In recent years, Arizona scrapped its rule mandating that only lawyers can own legal operations, and Utah set up a program to license and collect data on non-lawyer-owned legal service providers, to test whether consumers would benefit.
At its core, reform proponents say, non-lawyer ownership is an access-to-justice issue because it allows consumers to benefit from lower prices and new technologies for basic legal services.
Rossi, who has been in her Access to Justice post since May, said she traveled to Utah in October to discuss that state’s regulatory experiment. She said she also plans to visit Arizona.
Rossi said she isn’t yet prepared to take a position on whether her office is ready to actively support the efforts of those states and several others weighing whether to make similar rule changes.

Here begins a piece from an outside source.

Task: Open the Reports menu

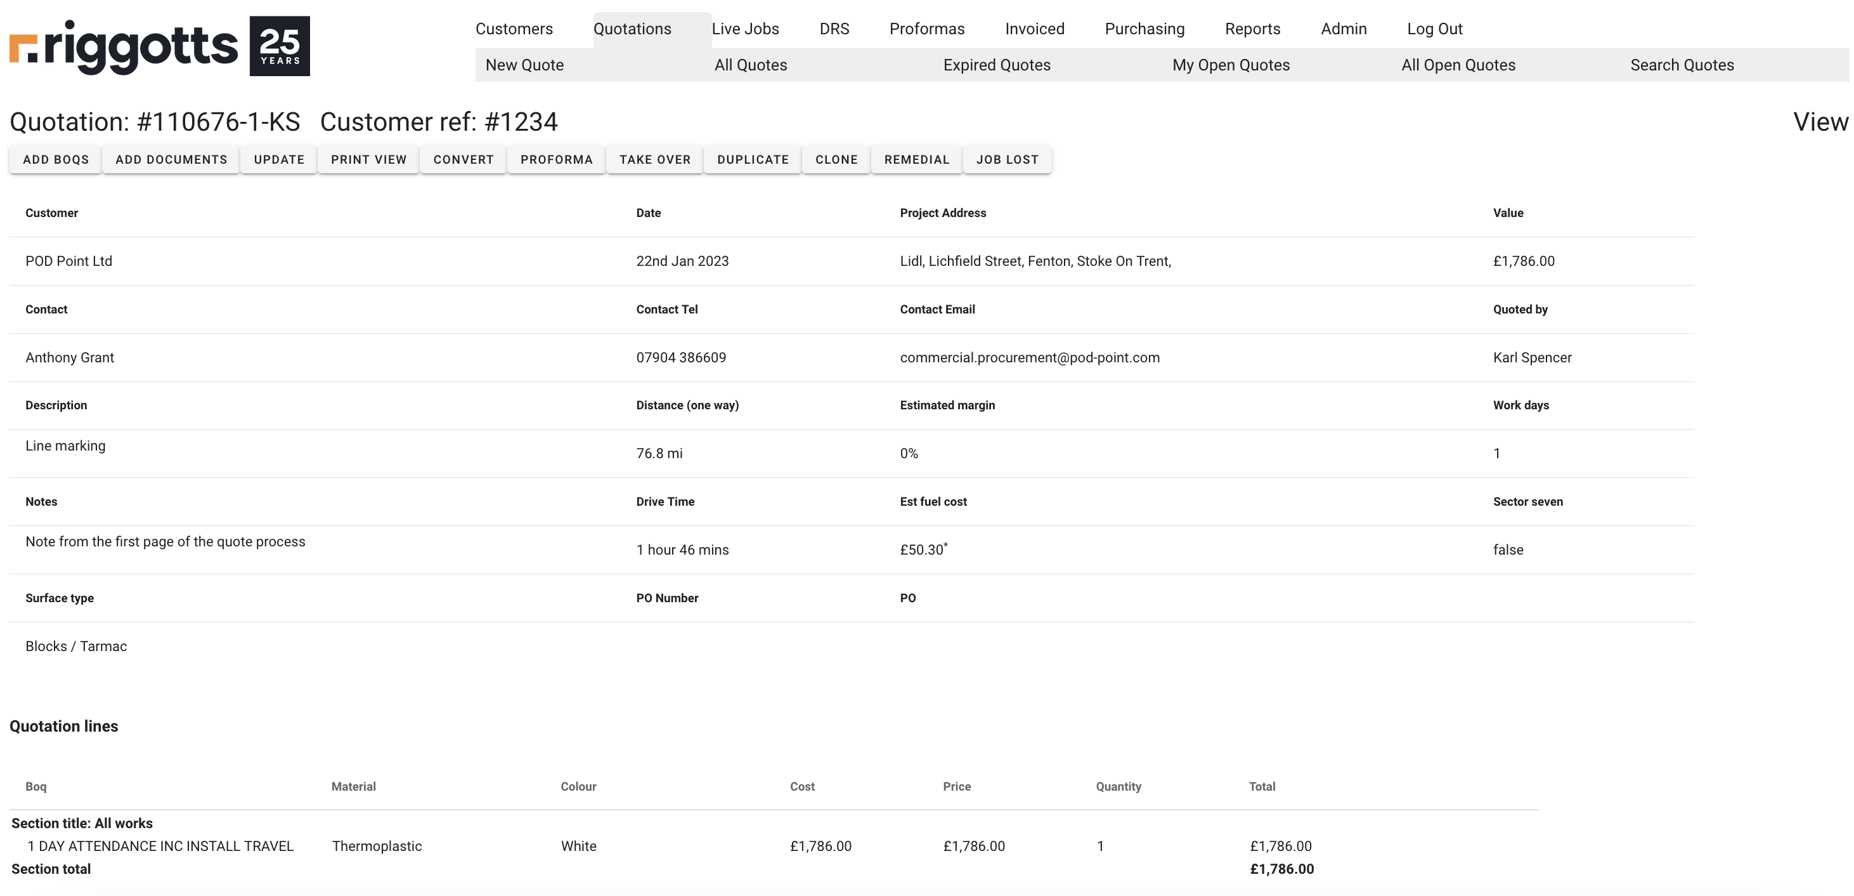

“This is a big issue, it’s going to continue to be a big issue,” she said. Her office is in an information gathering role for now, Rossi said.
Her office is trying to find the “best lane” for Justice and the administration to take as the issue moves forward, she said.
As for the Office for Access to Justice, Rossi said now is the time to make it work for the long haul. She expressed hope in a bill called the Office for Access to Justice Establishment Act, which would make the office permanent.
“There’s a lot of support internally across the building but also externally to grow the work and to make it permanent,” she said.